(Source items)

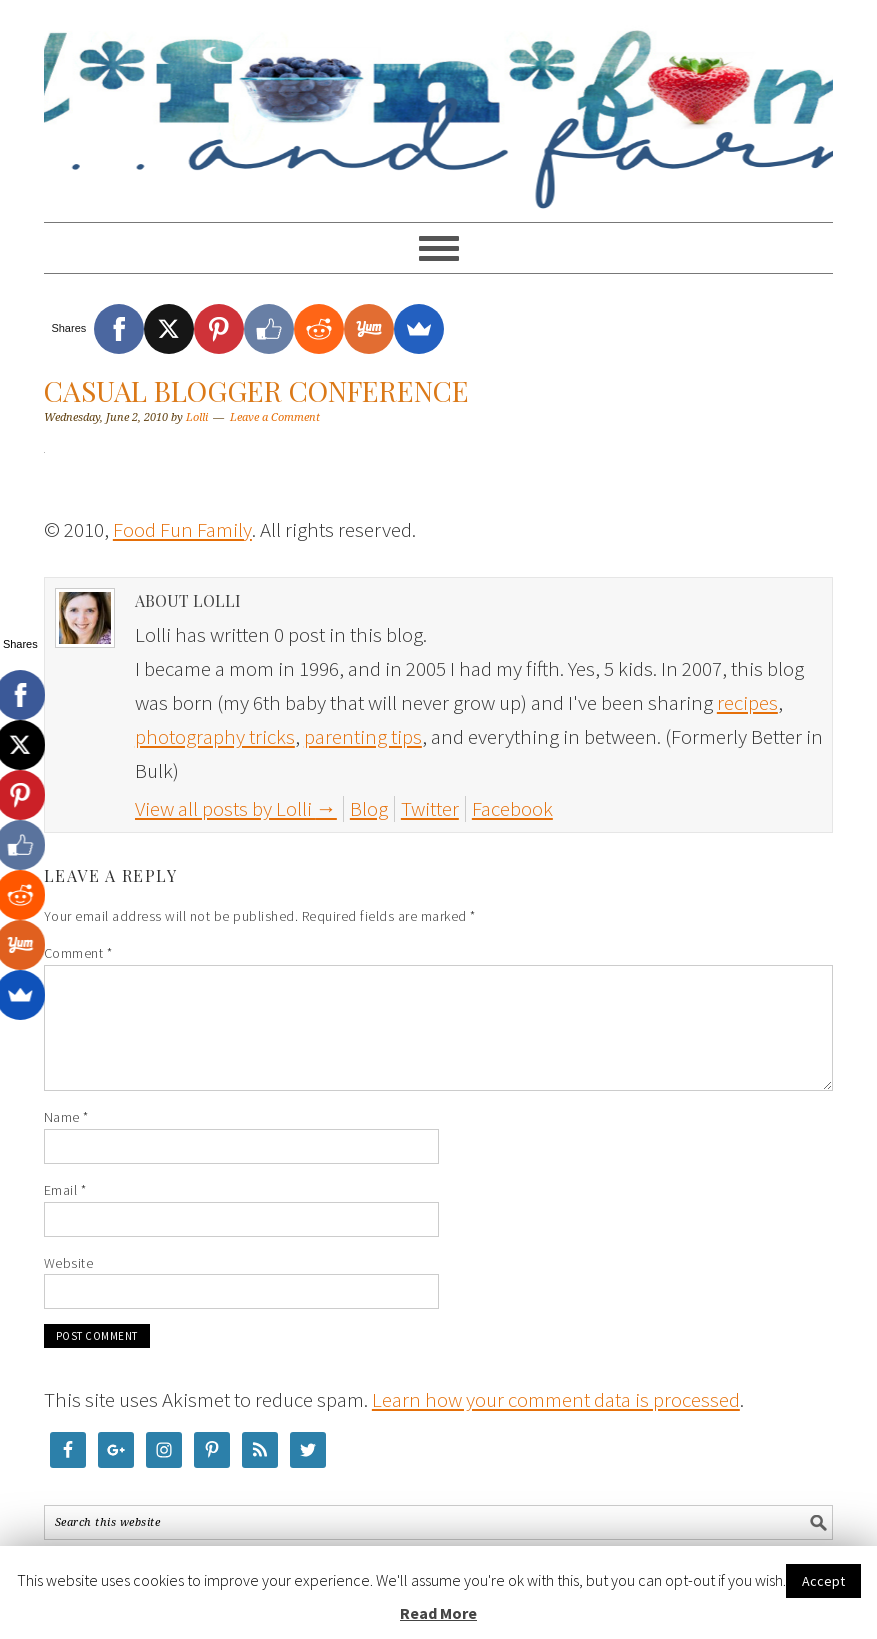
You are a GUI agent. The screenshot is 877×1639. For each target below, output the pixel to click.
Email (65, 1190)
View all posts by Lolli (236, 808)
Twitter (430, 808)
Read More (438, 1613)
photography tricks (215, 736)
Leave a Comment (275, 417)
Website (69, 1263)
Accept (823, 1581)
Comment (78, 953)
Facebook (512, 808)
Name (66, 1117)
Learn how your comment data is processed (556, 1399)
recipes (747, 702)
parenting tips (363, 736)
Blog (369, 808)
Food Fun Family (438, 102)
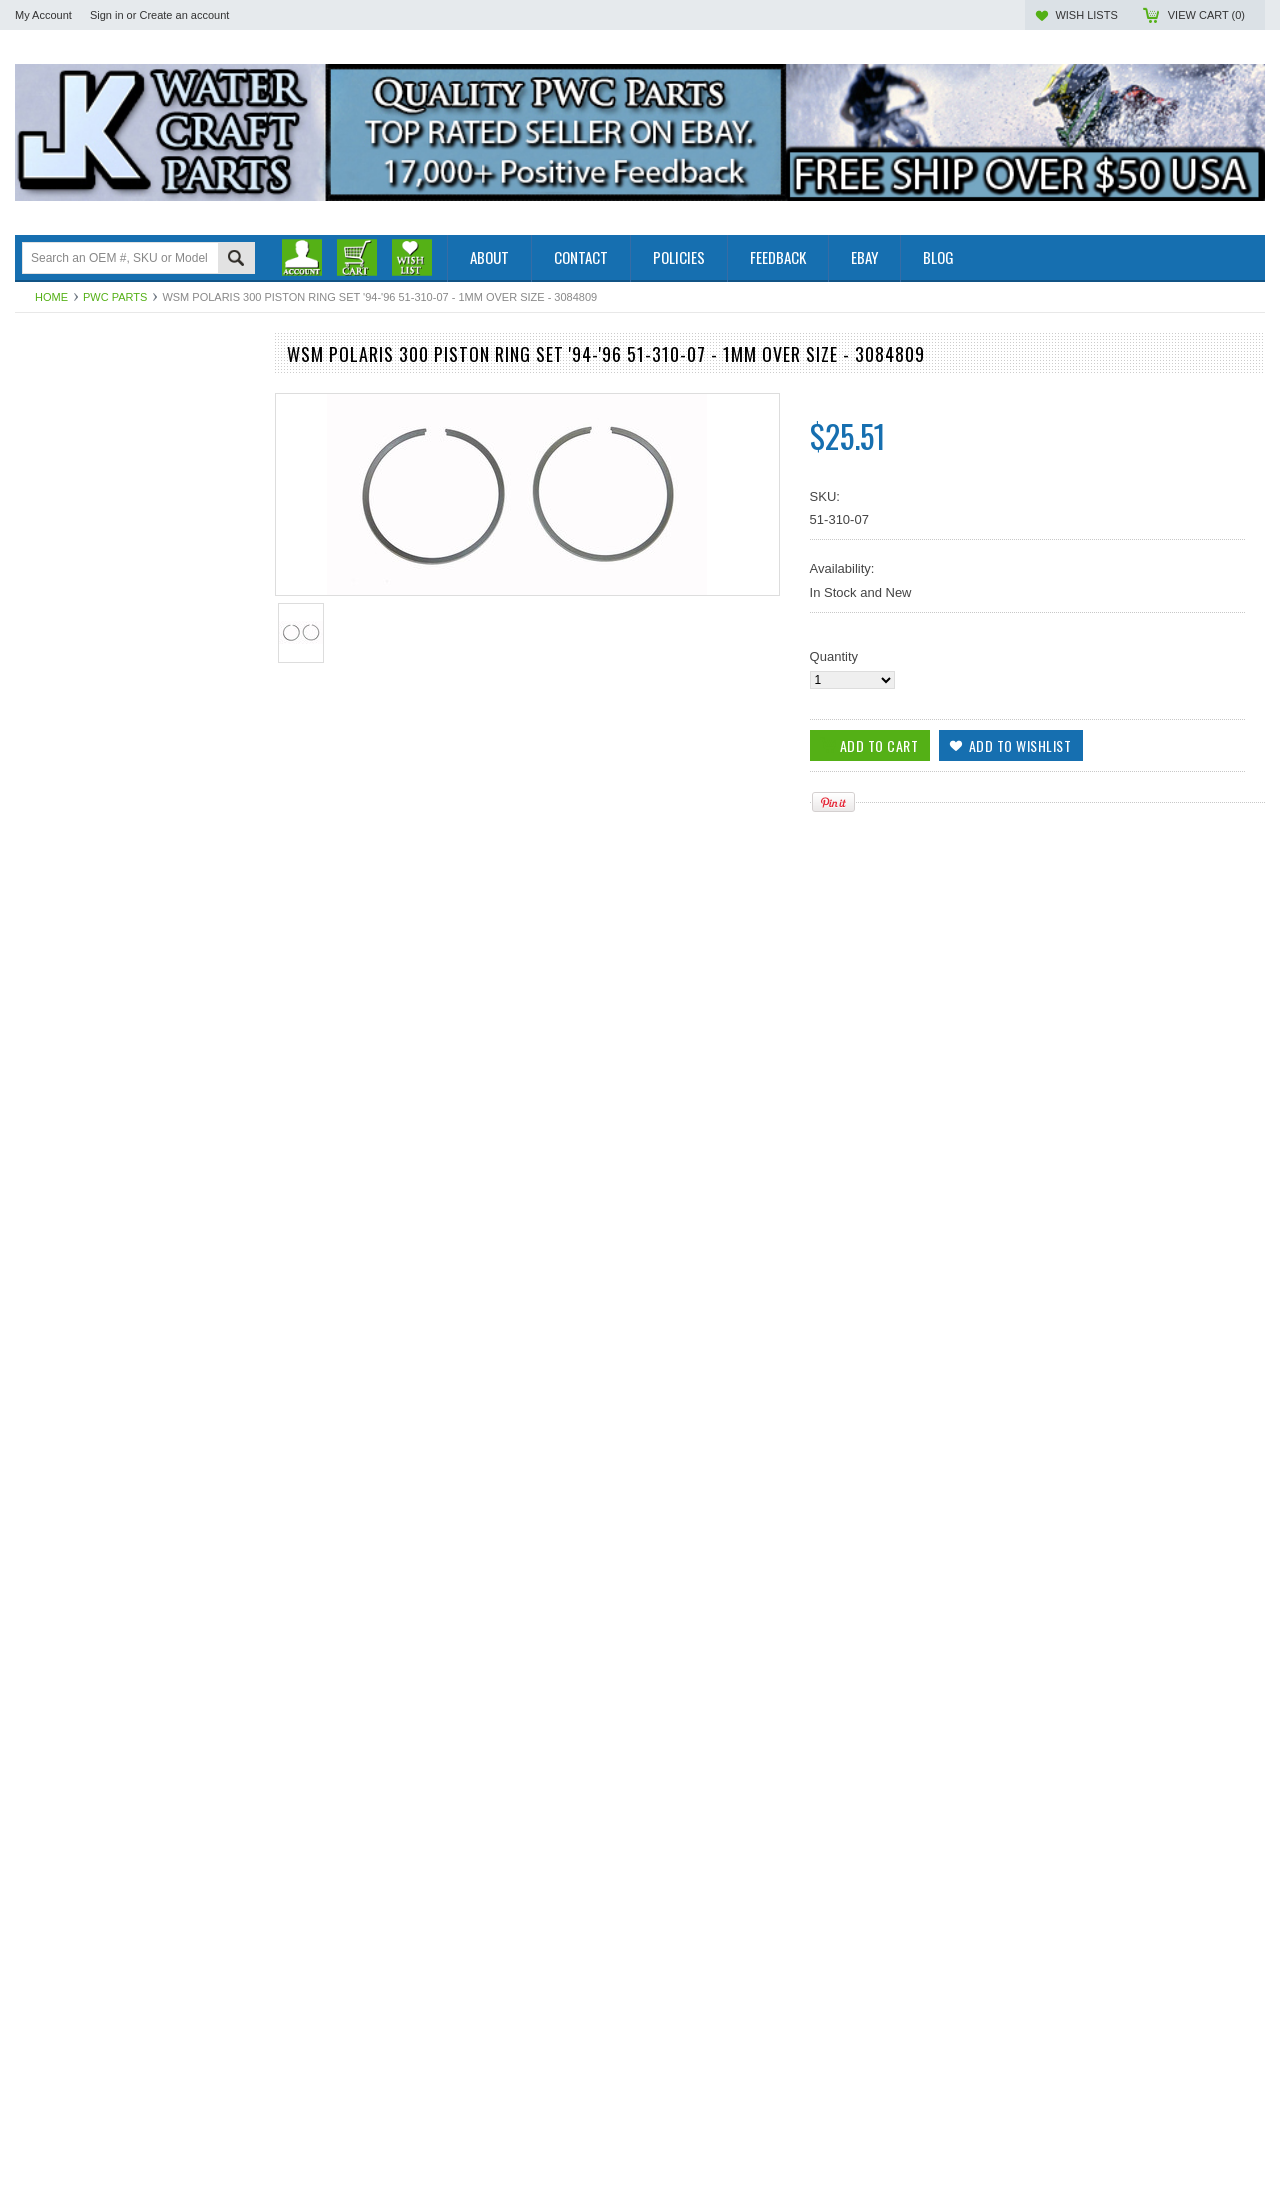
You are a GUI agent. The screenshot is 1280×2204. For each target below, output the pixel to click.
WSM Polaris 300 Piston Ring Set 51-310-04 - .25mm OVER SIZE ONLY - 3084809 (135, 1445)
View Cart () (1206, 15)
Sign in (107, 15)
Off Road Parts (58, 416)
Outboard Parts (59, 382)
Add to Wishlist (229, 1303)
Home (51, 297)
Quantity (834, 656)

◆ Prompt
Format every line of the items above as a Markdown table with two columns, "Row" for a running number and "Item line" for the line itself. Omit any blank lines, and leave out the pictures.

◆ Reply to the exercise
| Row | Item line |
|---|---|
| 1 | You are a GUI agent. The screenshot is 877×1639. For each target below, output the pixel to click. |
| 2 | Email (65, 1190) |
| 3 | View all posts by Lolli (236, 808) |
| 4 | Twitter (430, 808) |
| 5 | Read More (438, 1613) |
| 6 | photography tricks (215, 736) |
| 7 | Leave a Comment (275, 417) |
| 8 | Website (69, 1263) |
| 9 | Accept (823, 1581) |
| 10 | Comment (78, 953) |
| 11 | Facebook (512, 808) |
| 12 | Name (66, 1117) |
| 13 | Learn how your comment data is processed (556, 1399) |
| 14 | recipes (747, 702) |
| 15 | parenting tips (363, 736) |
| 16 | Blog (369, 808) |
| 17 | Food Fun Family (438, 102) |
| 18 | You are a GUI agent. The screenshot is 1280×2204. For each target below, output the pixel to click. |
| 19 | WSM Polaris 300 Piston Ring Set 51-310-04 - .25mm OVER SIZE ONLY - 3084809 (135, 1445) |
| 20 | View Cart () (1206, 15) |
| 21 | Sign in (107, 15) |
| 22 | Off Road Parts (58, 416) |
| 23 | Outboard Parts (59, 382) |
| 24 | Add to Wishlist (229, 1303) |
| 25 | Home (51, 297) |
| 26 | Quantity (834, 656) |